→ **Texto citado**
Saliente-se que a decisão proferida constitui uma decisão-surpresa com a qual os recorrentes não poderiam razoavelmente contar, mais a mais tendo em conta o facto de o art 721º-A do Cód. Proc. Civil não referir em nenhum dos seus números a necessidade de junção de certidão do acórdão-fundamento, de ser doutrinariamente consensual que não é necessária aquela junção e de que se presume o trânsito em julgado daquele acórdão-fundamento e, finalmente, no facto de os recorrentes não terem sido notificados nos termos e para os efeitos do disposto no art. 3º, nº 3 e 704º, nº 1, do Cód. Proc. Civil, momento processual em que teriam tido oportunidade de suscitar as questões de inconstitucionalidade supra enunciadas.
Nesta última vertente, realce-se ainda que a interpretação normativa assumida na decisão recorrida no sentido de que o Tribunal a quo não estava constituído no dever de notificar os Recorrentes para se pronunciarem sobre a projetada não admissibilidade do recurso, tem, também ela, a natureza de uma decisão-surpresa, porquanto em face dos ditames claros da Lei — art. 3º e 704º, nº 1 do Cód. Proc. Civil - não era exigível aos recorrentes que antecipassem ou esperassem uma decisão que sufragasse aquele entendimento.”

→ **Registos de dados**
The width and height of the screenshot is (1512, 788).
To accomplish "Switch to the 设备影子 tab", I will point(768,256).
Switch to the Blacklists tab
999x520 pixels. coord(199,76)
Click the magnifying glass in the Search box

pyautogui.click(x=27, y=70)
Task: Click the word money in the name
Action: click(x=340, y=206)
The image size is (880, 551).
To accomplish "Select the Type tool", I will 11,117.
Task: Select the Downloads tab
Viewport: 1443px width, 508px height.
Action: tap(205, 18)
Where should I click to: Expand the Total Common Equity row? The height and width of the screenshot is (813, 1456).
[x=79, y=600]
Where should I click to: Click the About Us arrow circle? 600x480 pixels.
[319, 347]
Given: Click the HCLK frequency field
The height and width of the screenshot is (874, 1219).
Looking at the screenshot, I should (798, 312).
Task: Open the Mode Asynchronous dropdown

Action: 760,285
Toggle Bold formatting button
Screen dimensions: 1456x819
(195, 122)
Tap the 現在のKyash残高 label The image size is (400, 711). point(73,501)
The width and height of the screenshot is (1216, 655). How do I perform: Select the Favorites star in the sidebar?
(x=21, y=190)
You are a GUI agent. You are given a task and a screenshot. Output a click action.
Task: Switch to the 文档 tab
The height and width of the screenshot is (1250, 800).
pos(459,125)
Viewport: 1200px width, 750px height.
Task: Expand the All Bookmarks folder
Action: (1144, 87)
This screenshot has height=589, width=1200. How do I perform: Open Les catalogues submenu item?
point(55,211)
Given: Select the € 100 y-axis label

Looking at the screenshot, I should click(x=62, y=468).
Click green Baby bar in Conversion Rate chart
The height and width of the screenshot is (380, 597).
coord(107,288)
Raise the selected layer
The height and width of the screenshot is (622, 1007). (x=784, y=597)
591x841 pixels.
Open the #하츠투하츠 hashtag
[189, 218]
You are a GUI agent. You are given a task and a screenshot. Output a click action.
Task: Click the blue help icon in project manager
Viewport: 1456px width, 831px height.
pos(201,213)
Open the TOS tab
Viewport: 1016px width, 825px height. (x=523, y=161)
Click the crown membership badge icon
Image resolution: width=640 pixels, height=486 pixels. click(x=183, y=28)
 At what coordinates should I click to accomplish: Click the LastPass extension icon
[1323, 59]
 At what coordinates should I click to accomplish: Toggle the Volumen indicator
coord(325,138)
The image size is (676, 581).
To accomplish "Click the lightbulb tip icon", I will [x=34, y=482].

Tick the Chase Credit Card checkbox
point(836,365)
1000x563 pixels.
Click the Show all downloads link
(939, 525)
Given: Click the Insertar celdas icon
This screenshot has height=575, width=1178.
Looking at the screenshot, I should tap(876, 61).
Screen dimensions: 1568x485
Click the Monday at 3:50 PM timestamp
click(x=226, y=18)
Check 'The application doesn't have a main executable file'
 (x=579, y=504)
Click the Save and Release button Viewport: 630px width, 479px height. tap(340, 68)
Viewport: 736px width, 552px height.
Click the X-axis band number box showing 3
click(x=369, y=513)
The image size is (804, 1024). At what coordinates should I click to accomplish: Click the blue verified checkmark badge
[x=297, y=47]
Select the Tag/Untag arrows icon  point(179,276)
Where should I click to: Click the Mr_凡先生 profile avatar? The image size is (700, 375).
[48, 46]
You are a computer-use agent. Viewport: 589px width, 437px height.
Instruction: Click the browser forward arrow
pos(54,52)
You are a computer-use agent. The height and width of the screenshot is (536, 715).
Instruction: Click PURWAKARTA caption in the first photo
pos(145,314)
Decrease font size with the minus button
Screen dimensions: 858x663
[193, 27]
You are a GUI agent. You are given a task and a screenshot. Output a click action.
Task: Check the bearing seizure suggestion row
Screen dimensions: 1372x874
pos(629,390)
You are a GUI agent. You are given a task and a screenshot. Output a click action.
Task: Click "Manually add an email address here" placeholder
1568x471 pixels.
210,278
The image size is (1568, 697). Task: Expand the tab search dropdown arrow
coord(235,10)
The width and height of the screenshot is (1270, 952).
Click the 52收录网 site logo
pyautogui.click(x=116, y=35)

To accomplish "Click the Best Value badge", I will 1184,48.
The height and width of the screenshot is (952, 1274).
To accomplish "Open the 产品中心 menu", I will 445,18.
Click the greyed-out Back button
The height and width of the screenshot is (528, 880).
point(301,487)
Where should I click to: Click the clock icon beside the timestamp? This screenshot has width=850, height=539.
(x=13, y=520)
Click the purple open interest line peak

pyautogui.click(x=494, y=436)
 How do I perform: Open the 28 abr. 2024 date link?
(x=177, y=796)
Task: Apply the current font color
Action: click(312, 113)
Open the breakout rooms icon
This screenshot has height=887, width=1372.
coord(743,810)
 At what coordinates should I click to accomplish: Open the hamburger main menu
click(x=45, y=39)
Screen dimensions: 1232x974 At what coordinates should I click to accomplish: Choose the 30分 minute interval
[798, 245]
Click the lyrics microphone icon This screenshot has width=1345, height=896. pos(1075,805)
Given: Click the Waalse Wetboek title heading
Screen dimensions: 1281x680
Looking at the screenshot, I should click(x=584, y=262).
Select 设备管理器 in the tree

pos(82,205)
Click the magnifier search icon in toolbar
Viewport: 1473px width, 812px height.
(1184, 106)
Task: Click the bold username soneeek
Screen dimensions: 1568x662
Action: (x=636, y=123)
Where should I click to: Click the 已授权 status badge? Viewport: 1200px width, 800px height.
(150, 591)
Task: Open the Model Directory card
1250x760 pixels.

→ **Instruções do exercício**
No texto sobre a decisão-surpresa, que artigo do Código de Processo Civil não menciona em nenhum dos seus números a necessidade de juntar certidão do acórdão-fundamento? Os registos provêm de uma fonte diferente da do texto.

→ **Resolução escrita**
O art. 721º-A do Código de Processo Civil.